Exercise prompt: Format the data below as a numbered list, leaving out the blank lines.

Data provided:
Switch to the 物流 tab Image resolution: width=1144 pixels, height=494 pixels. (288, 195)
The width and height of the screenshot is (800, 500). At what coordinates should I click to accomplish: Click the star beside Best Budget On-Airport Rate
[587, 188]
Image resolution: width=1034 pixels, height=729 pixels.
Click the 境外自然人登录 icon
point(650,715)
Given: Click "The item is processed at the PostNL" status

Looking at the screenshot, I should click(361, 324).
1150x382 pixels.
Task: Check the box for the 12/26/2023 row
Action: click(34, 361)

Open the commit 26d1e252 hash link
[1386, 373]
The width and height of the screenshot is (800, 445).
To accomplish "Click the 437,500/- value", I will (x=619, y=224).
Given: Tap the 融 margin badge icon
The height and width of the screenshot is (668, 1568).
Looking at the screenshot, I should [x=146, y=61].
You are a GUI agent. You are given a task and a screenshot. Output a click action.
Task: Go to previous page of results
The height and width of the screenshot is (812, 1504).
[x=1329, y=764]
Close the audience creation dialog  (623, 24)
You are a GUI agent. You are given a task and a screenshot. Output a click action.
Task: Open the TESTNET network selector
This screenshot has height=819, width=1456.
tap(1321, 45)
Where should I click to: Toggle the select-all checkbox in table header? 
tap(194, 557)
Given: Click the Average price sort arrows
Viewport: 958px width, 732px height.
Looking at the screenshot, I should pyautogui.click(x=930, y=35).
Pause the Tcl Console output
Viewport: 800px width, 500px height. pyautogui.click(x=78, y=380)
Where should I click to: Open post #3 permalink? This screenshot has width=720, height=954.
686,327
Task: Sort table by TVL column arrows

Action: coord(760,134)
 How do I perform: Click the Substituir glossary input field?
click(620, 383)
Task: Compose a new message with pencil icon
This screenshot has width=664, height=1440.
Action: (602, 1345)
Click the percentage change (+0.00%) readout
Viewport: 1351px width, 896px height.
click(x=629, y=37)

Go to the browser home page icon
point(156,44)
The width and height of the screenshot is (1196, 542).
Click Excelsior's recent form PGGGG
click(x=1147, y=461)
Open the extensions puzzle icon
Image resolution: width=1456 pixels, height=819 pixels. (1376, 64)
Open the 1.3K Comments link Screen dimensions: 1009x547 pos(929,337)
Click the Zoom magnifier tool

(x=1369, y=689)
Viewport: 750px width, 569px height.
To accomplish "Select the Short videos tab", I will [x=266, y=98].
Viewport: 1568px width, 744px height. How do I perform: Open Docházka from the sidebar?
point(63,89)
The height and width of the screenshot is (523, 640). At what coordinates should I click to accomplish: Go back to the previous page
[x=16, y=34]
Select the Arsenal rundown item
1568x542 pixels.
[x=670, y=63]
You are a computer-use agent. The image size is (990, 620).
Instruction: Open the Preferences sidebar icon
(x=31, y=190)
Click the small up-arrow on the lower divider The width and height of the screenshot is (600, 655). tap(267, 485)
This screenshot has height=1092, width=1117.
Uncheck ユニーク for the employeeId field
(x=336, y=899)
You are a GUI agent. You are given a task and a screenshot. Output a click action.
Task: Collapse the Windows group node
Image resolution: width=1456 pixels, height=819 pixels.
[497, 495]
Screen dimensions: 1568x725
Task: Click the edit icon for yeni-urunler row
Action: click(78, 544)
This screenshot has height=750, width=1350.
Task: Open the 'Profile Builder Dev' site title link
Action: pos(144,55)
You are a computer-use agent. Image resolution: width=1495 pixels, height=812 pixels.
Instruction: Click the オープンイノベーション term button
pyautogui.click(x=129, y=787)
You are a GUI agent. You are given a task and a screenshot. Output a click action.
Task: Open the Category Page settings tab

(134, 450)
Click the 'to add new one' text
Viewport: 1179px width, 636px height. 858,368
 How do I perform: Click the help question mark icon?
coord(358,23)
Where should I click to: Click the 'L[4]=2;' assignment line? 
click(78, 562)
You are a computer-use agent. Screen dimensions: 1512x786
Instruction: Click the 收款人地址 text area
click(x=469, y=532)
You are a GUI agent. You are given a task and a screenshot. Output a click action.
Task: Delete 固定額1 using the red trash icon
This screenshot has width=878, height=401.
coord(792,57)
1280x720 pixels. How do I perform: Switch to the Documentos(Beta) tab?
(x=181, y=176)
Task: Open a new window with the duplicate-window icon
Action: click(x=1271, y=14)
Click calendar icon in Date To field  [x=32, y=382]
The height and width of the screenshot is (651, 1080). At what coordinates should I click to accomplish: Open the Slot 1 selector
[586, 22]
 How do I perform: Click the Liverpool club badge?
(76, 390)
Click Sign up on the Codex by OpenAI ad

Answer to this exercise:
1. Switch to the 物流 tab Image resolution: width=1144 pixels, height=494 pixels. (288, 195)
2. The width and height of the screenshot is (800, 500). At what coordinates should I click to accomplish: Click the star beside Best Budget On-Airport Rate
3. [587, 188]
4. Image resolution: width=1034 pixels, height=729 pixels.
5. Click the 境外自然人登录 icon
6. point(650,715)
7. Given: Click "The item is processed at the PostNL" status
8. Looking at the screenshot, I should click(361, 324).
9. 1150x382 pixels.
10. Task: Check the box for the 12/26/2023 row
11. Action: click(34, 361)
12. Open the commit 26d1e252 hash link
13. [1386, 373]
14. The width and height of the screenshot is (800, 445).
15. To accomplish "Click the 437,500/- value", I will (x=619, y=224).
16. Given: Tap the 融 margin badge icon
17. The height and width of the screenshot is (668, 1568).
18. Looking at the screenshot, I should [x=146, y=61].
19. You are a GUI agent. You are given a task and a screenshot. Output a click action.
20. Task: Go to previous page of results
21. The height and width of the screenshot is (812, 1504).
22. [x=1329, y=764]
23. Close the audience creation dialog  (623, 24)
24. You are a GUI agent. You are given a task and a screenshot. Output a click action.
25. Task: Open the TESTNET network selector
26. This screenshot has height=819, width=1456.
27. tap(1321, 45)
28. Where should I click to: Toggle the select-all checkbox in table header? 
29. tap(194, 557)
30. Given: Click the Average price sort arrows
31. Viewport: 958px width, 732px height.
32. Looking at the screenshot, I should pyautogui.click(x=930, y=35).
33. Pause the Tcl Console output
34. Viewport: 800px width, 500px height. pyautogui.click(x=78, y=380)
35. Where should I click to: Open post #3 permalink? This screenshot has width=720, height=954.
36. 686,327
37. Task: Sort table by TVL column arrows
38. Action: coord(760,134)
39.  How do I perform: Click the Substituir glossary input field?
40. click(620, 383)
41. Task: Compose a new message with pencil icon
42. This screenshot has width=664, height=1440.
43. Action: (602, 1345)
44. Click the percentage change (+0.00%) readout
45. Viewport: 1351px width, 896px height.
46. click(x=629, y=37)
47. Go to the browser home page icon
48. point(156,44)
49. The width and height of the screenshot is (1196, 542).
50. Click Excelsior's recent form PGGGG
51. click(x=1147, y=461)
52. Open the extensions puzzle icon
53. Image resolution: width=1456 pixels, height=819 pixels. (1376, 64)
54. Open the 1.3K Comments link Screen dimensions: 1009x547 pos(929,337)
55. Click the Zoom magnifier tool
56. (x=1369, y=689)
57. Viewport: 750px width, 569px height.
58. To accomplish "Select the Short videos tab", I will [x=266, y=98].
59. Viewport: 1568px width, 744px height. How do I perform: Open Docházka from the sidebar?
60. point(63,89)
61. The height and width of the screenshot is (523, 640). At what coordinates should I click to accomplish: Go back to the previous page
62. [x=16, y=34]
63. Select the Arsenal rundown item
64. 1568x542 pixels.
65. [x=670, y=63]
66. You are a computer-use agent. The image size is (990, 620).
67. Instruction: Open the Preferences sidebar icon
68. (x=31, y=190)
69. Click the small up-arrow on the lower divider The width and height of the screenshot is (600, 655). tap(267, 485)
70. This screenshot has height=1092, width=1117.
71. Uncheck ユニーク for the employeeId field
72. (x=336, y=899)
73. You are a GUI agent. You are given a task and a screenshot. Output a click action.
74. Task: Collapse the Windows group node
75. Image resolution: width=1456 pixels, height=819 pixels.
76. [497, 495]
77. Screen dimensions: 1568x725
78. Task: Click the edit icon for yeni-urunler row
79. Action: click(78, 544)
80. This screenshot has height=750, width=1350.
81. Task: Open the 'Profile Builder Dev' site title link
82. Action: pos(144,55)
83. You are a computer-use agent. Image resolution: width=1495 pixels, height=812 pixels.
84. Instruction: Click the オープンイノベーション term button
85. pyautogui.click(x=129, y=787)
86. You are a GUI agent. You are given a task and a screenshot. Output a click action.
87. Task: Open the Category Page settings tab
88. (134, 450)
89. Click the 'to add new one' text
90. Viewport: 1179px width, 636px height. 858,368
91.  How do I perform: Click the help question mark icon?
92. coord(358,23)
93. Where should I click to: Click the 'L[4]=2;' assignment line? 
94. click(78, 562)
95. You are a computer-use agent. Screen dimensions: 1512x786
96. Instruction: Click the 收款人地址 text area
97. click(x=469, y=532)
98. You are a GUI agent. You are given a task and a screenshot. Output a click action.
99. Task: Delete 固定額1 using the red trash icon
100. This screenshot has width=878, height=401.
101. coord(792,57)
102. 1280x720 pixels. How do I perform: Switch to the Documentos(Beta) tab?
103. (x=181, y=176)
104. Task: Open a new window with the duplicate-window icon
105. Action: click(x=1271, y=14)
106. Click calendar icon in Date To field  [x=32, y=382]
107. The height and width of the screenshot is (651, 1080). At what coordinates should I click to accomplish: Open the Slot 1 selector
108. [586, 22]
109.  How do I perform: Click the Liverpool club badge?
110. (76, 390)
111. Click Sign up on the Codex by OpenAI ad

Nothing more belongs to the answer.